▶ **Exercices**
a) Quels aspects du consensus le premier paragraphe de l'article sur le consensus de la blockchain présente-t-il comme sujets de questions ? Citez-les tous.
b) Veuillez mettre en forme de CSV à deux colonnes, « demande » et « reponse », les entrées allant du début des entrées jusqu'à la ligne contenant « [x=782, y=77] », incluse. Faites une ligne par entrée, chaque champ entre guillemets avec les sauts de ligne remplacés par des espaces, et laissez les images de côté.

▶ **Extrait du document**
*****
Après avoir compris les principes de la blockchain et découvert plus précisément qui sont les mineurs au sein de ce système, on peut se poser des questions sur l’utilité du consensus ? À quoi il correspond ? Son mode de fonctionnement ou encore les différentes formes de consensus qui peuvent exister ? L’enjeu n’est pas de rentrer à un niveau de détail technique mais bien d’évaluer et de vulgariser ce processus clé d’une blockchain.

Le consensus au cœur du mode de gouvernance de la blockchain

Tout d’abord rappelons ce qu’est le consensus en nous basant sur la définition de Wikipédia : « Un consensus caractérise l’existence parmi les membres d’un groupe d’un accord général (tacite ou manifeste), positif et unanime pouvant permettre de prendre une décision ou d’agir ensemble sans vote préalable ou délibération particulière. »

Lorsqu’on parle de blockchain, on finit irrémédiablement par mettre en avant le mode gouvernance de celle-ci. En effet, dans un système centralisé traditionnel, le mode de gouvernance est tout aussi centralisé et simplifié, ainsi tous les acteurs du système s’appuient sur un tiers de confiance connu de tous et faisant foi pour définir les règles du jeu et jouer le rôle d’arbitre pour mettre tous les acteurs d’accord lorsqu’il y a besoin d’un arbitrage. C’est entre autres ce rôle que joue la banque centrale dans un système monétaire, quel qu’il soit, vis-à-vis des banques locales. Donc, dans un modèle centralisé, le consensus n’est pas nécessaire, ou en tout cas pas pour mener un arbitrage, valider une transaction monétaire entre tiers dans les systèmes bancaires. La gouvernance dans ce cadre est simple et assurée par le tiers identifié et connu de tous.

À l’inverse dans un modèle décentralisé et sans intermédiaire comme celui de la blockchain, le mode de gouvernance est tout autant décentralisé. Ainsi, le logiciel qui fait tourner la blockchain, et qui est installé sur les ordinateurs de tous les utilisateurs du réseau, ne peut être modifié sans qu’il existe un consensus global des utilisateurs. Par exemple, admettons qu’un utilisateur décide de modifier le code source du logiciel en y introduisant une règle malveillante du type « pour chaque transaction validée au sein de la blockchain, 5% du montant est transféré sur mon compte », comme il n’existe aucun organe central pour valider et rediffuser cette nouvelle version du logiciel, cela ne peut se faire qu’avec l’accord du plus grand nombre des utilisateurs, on voit bien dans ce cas que cette mise à jour du code n’obtiendra jamais le consensus. La gouvernance se gère donc non pas sur une seule entité sur laquelle tout le monde s’appuierait et à qui l’on ferait confiance pour valider des changements de fonctionnement, ou des transactions, mais elle se gère de manière distribuée sur l’ensemble des utilisateurs du système.

Quid du consensus à l’échelle des transactions ?
*****
▶ **Entrées**

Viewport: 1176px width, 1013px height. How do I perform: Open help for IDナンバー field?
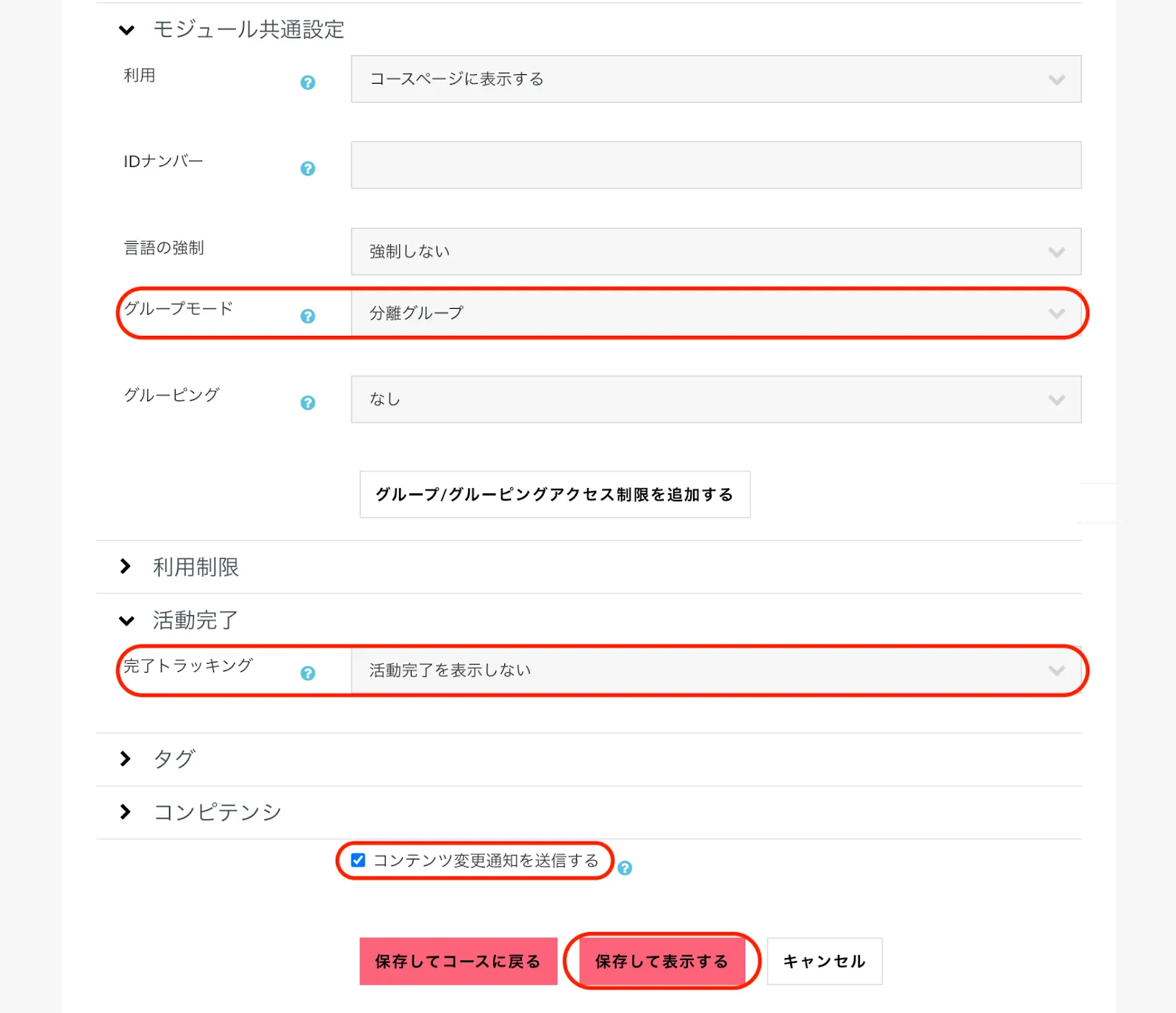(x=308, y=168)
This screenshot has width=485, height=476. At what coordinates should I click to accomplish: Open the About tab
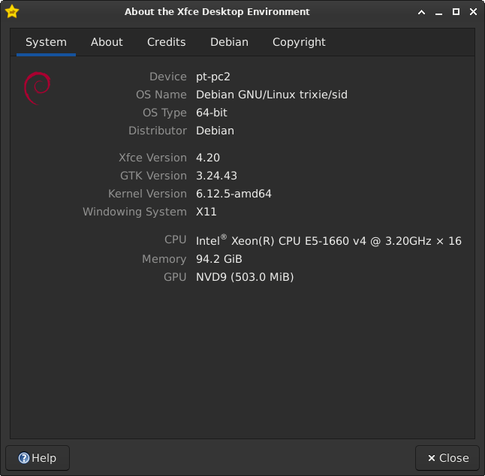click(107, 42)
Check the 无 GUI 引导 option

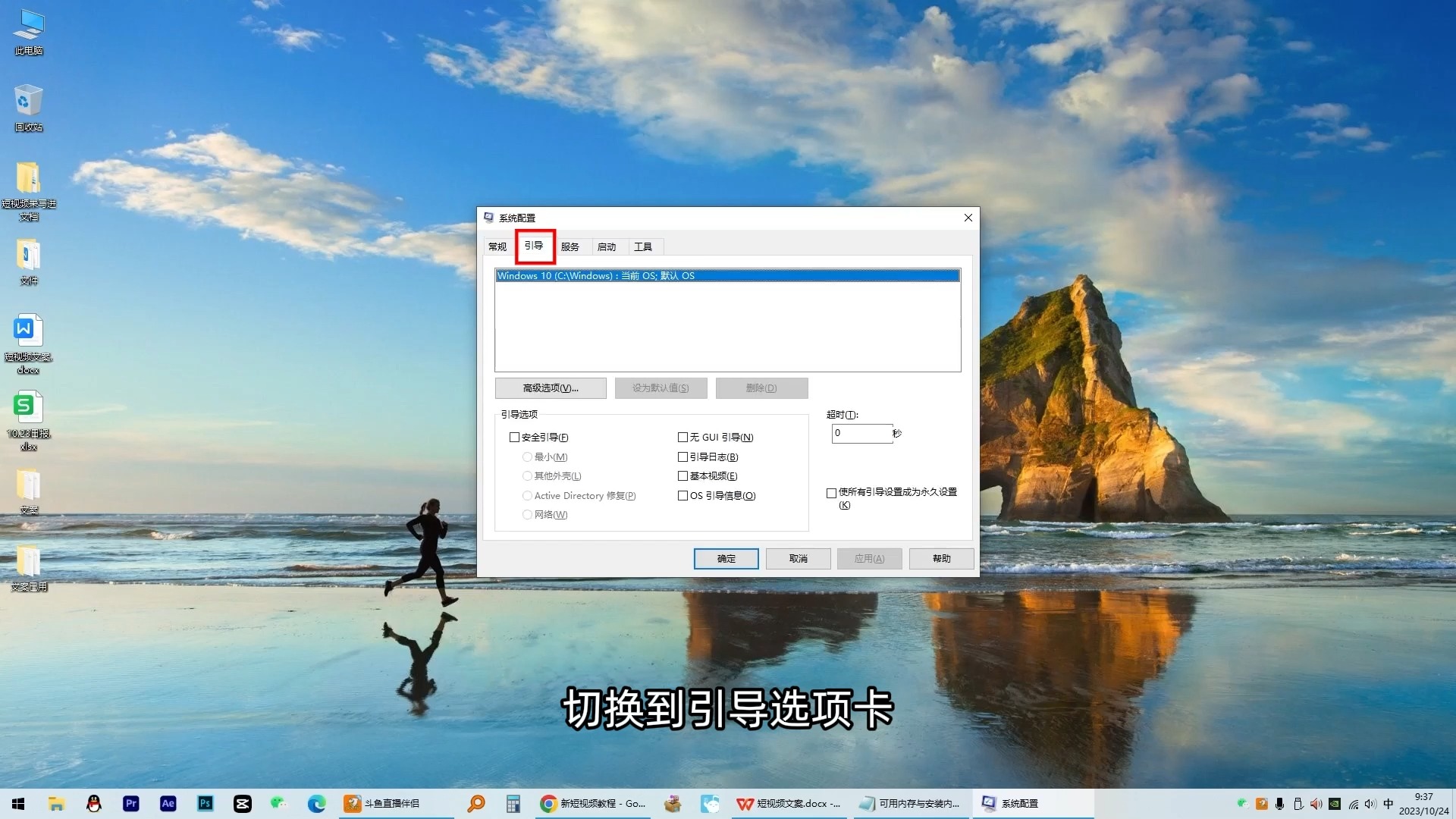coord(682,437)

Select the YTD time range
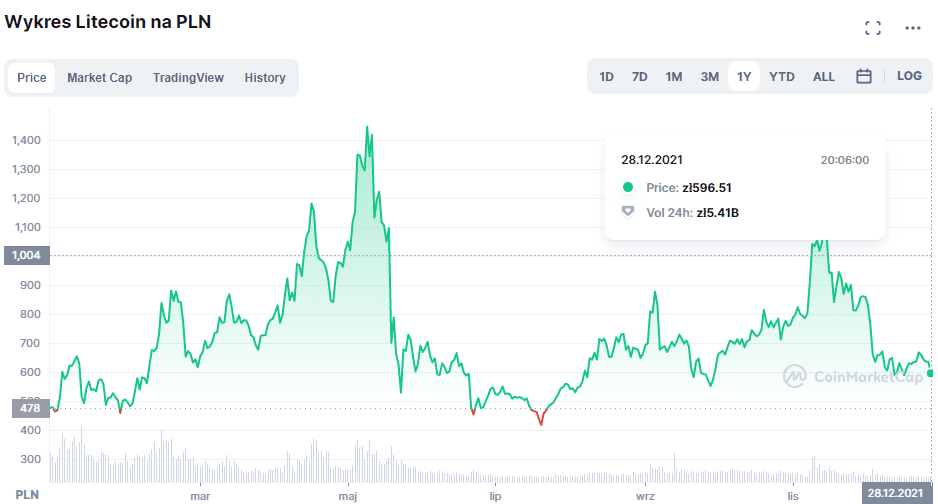[x=782, y=77]
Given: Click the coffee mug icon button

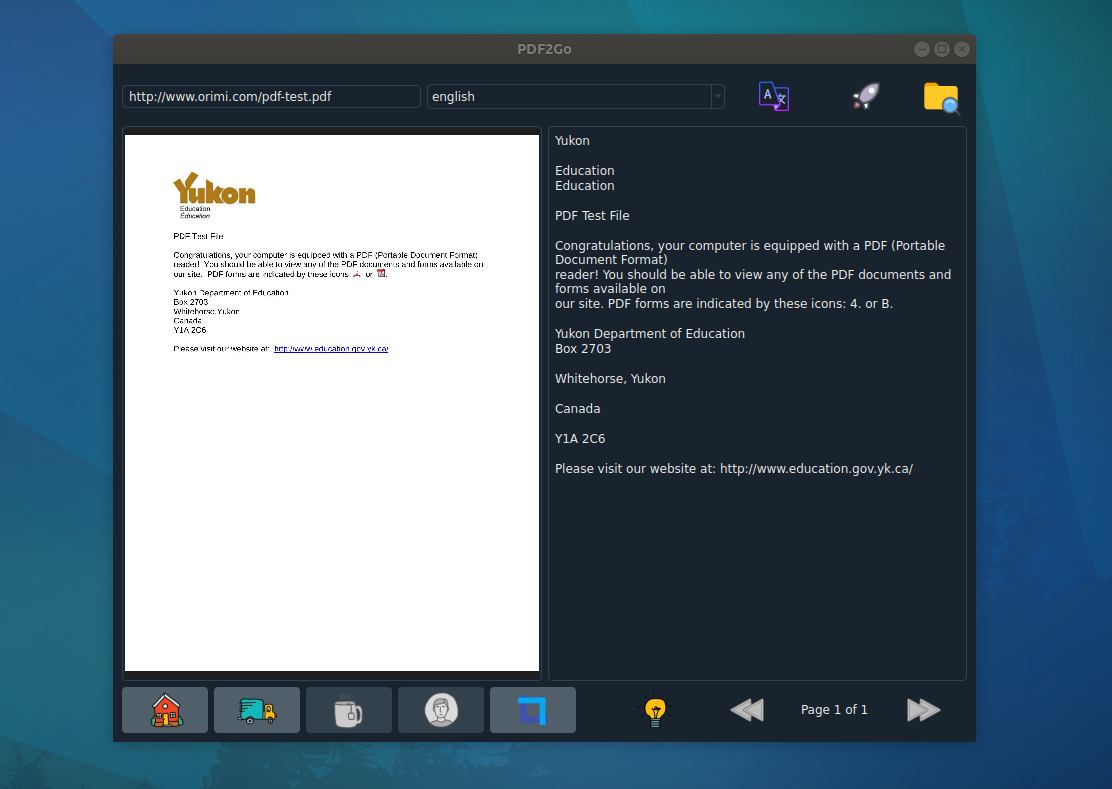Looking at the screenshot, I should click(x=348, y=710).
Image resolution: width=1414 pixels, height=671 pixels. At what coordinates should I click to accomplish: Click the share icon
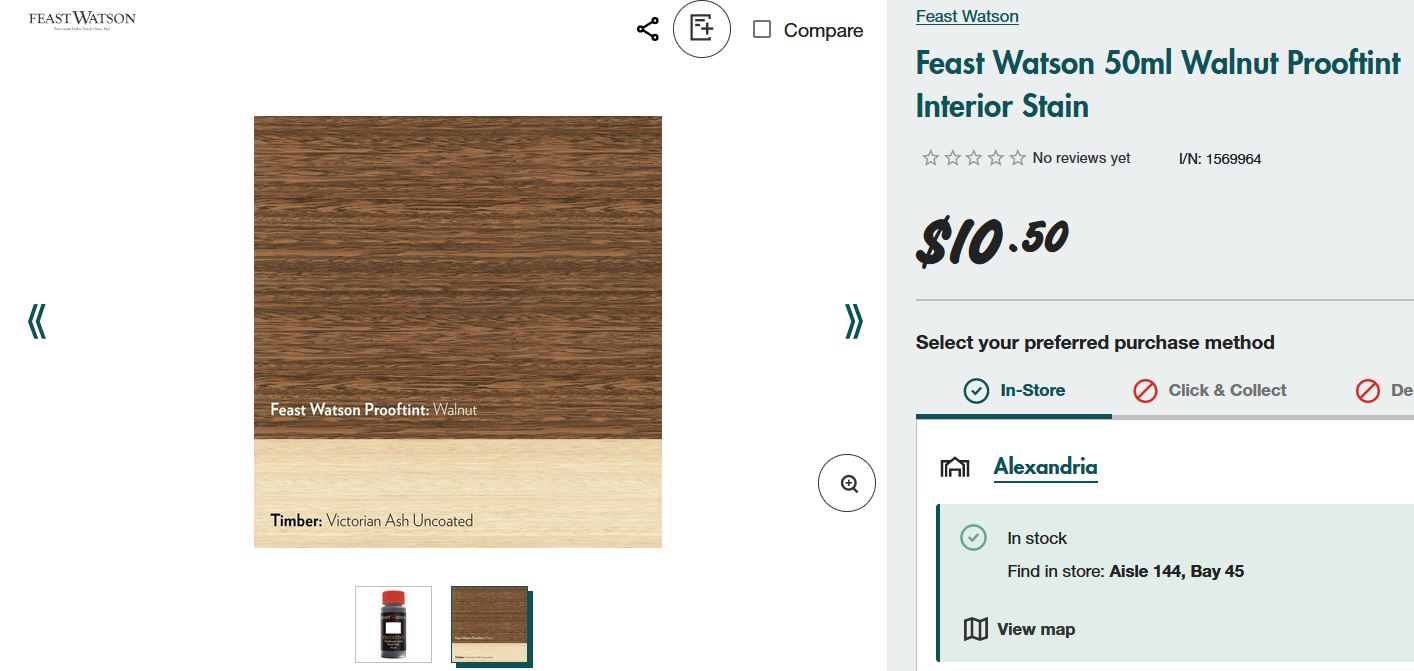point(648,30)
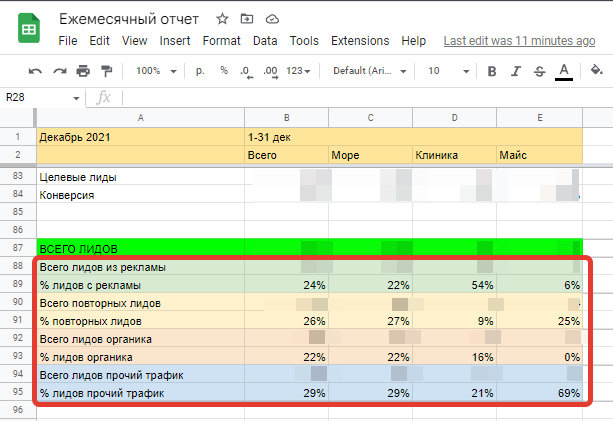The height and width of the screenshot is (421, 613).
Task: Click the Format as percent button
Action: click(224, 71)
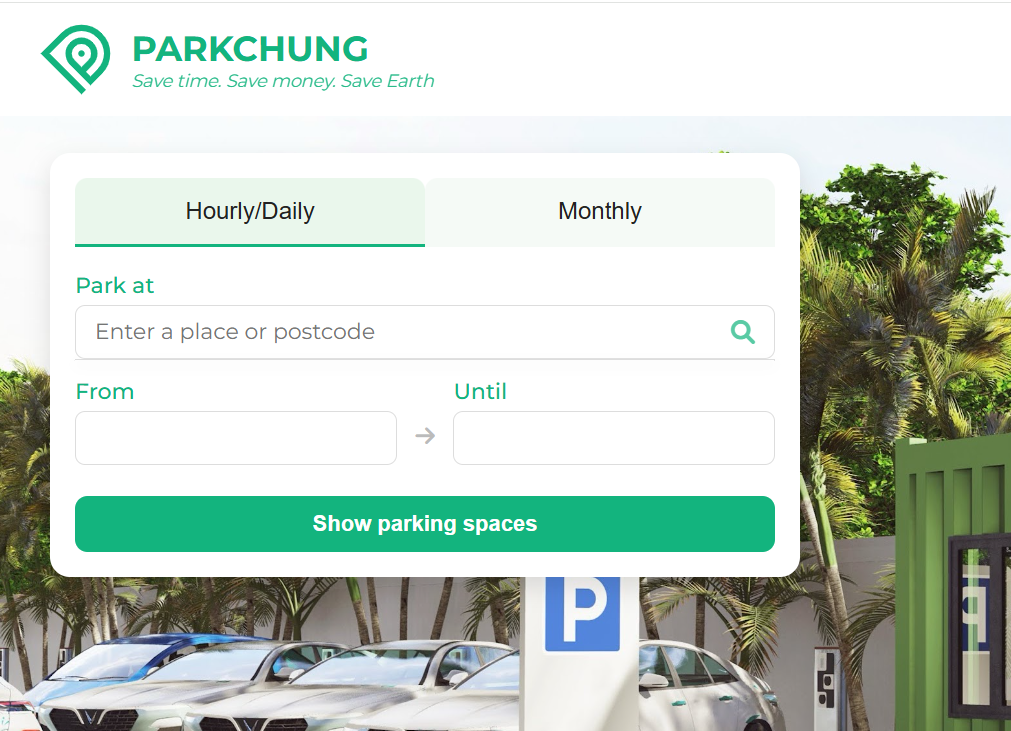Open the From date field
1011x731 pixels.
point(236,438)
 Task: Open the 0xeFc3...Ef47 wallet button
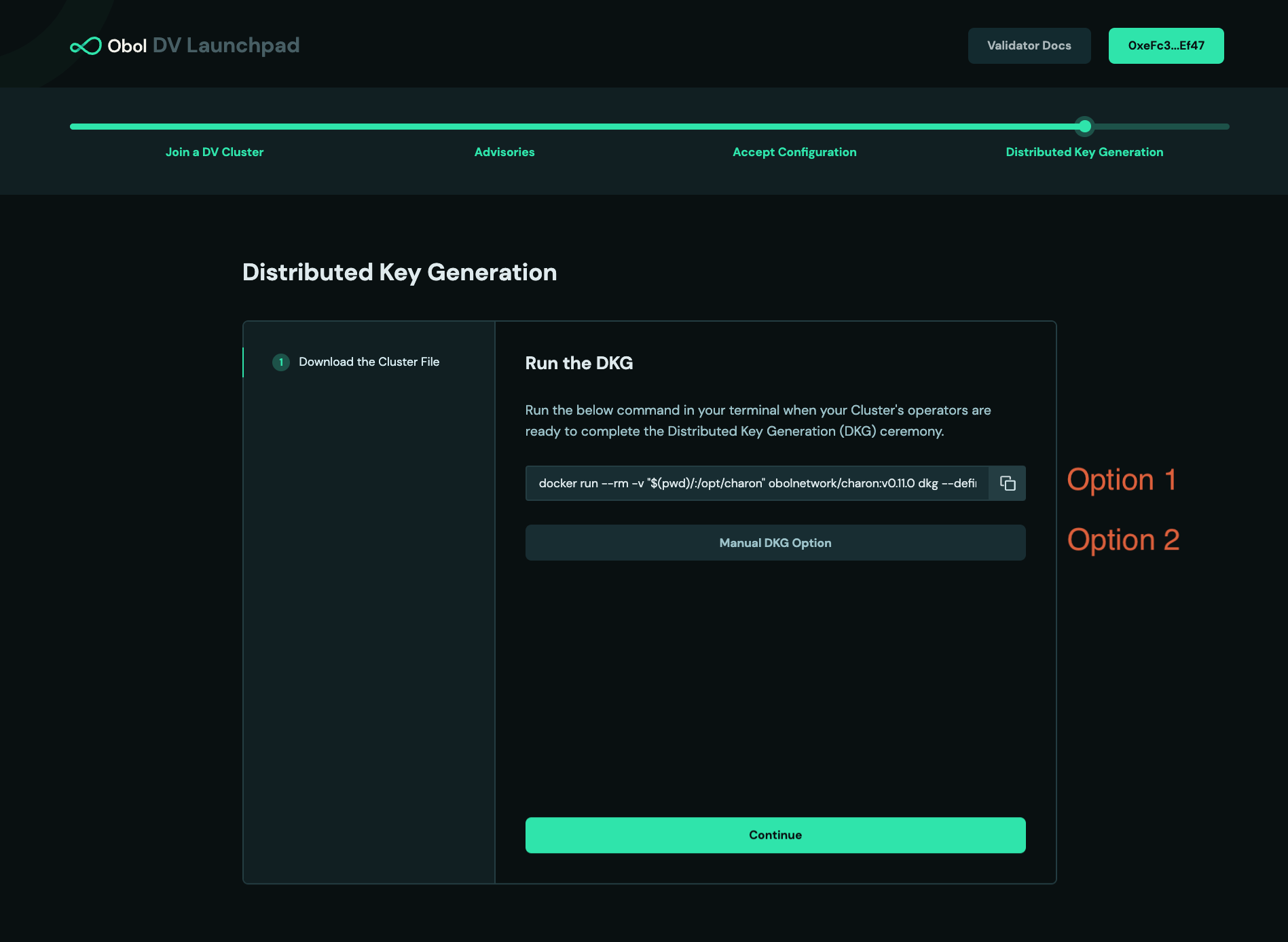pyautogui.click(x=1166, y=46)
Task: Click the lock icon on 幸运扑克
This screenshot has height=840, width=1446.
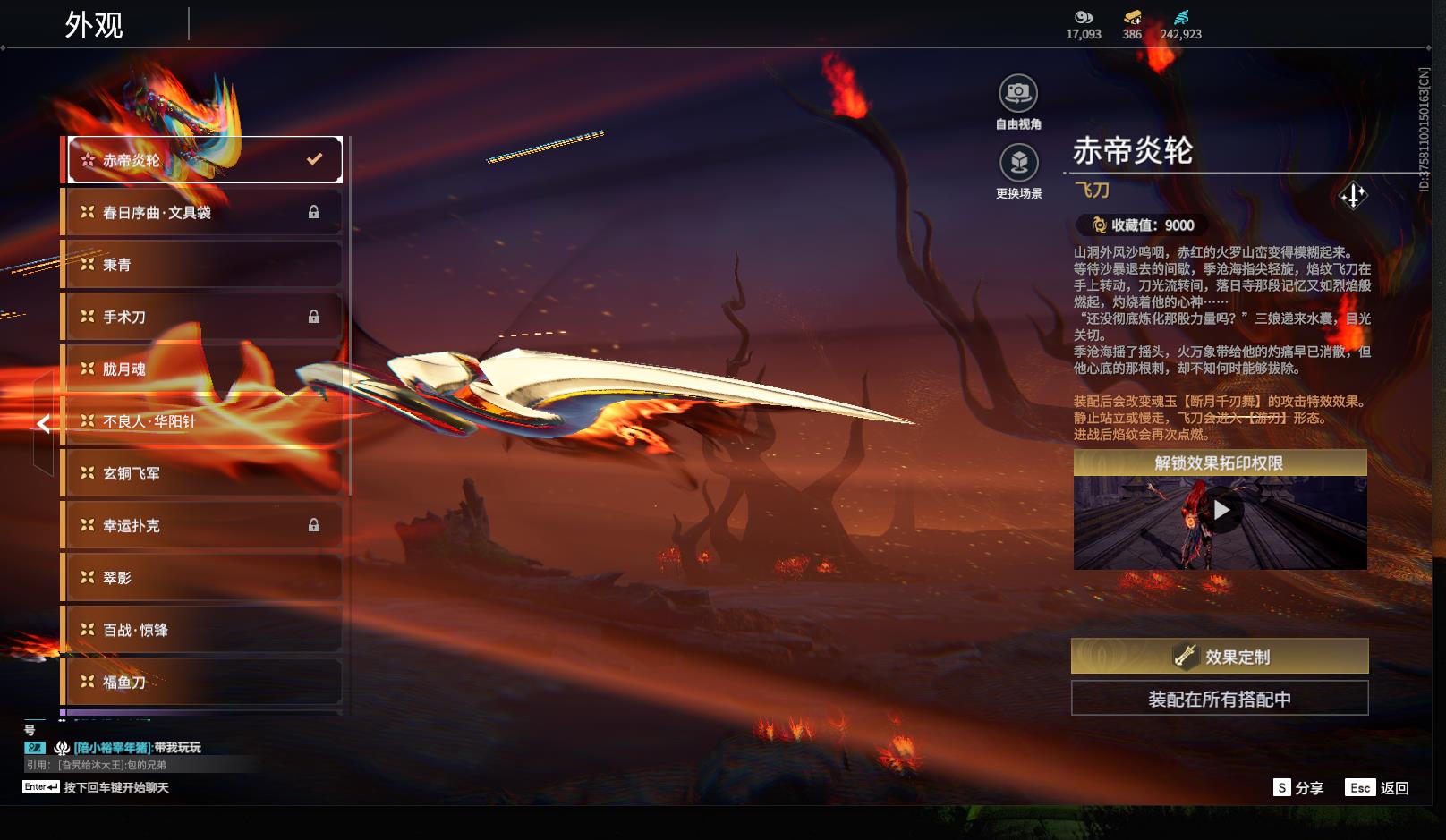Action: 314,525
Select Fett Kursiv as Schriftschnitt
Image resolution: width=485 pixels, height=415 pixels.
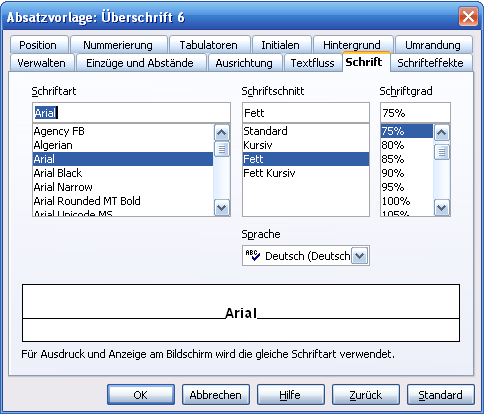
*****
▶ **Corrigés**
a)
- Son utilité
- Ce à quoi il correspond
- Son mode de fonctionnement
- Les différentes formes de consensus qui peuvent exister

b)
demande,reponse
"Viewport: 1176px width, 1013px height. How do I perform: Open help for IDナンバー field?","(x=308, y=168)"
"This screenshot has width=485, height=476. At what coordinates should I click to accomplish: Open the About tab","click(107, 42)"
"Check the 无 GUI 引导 option","coord(682,437)"
"Select the YTD time range","[x=782, y=77]"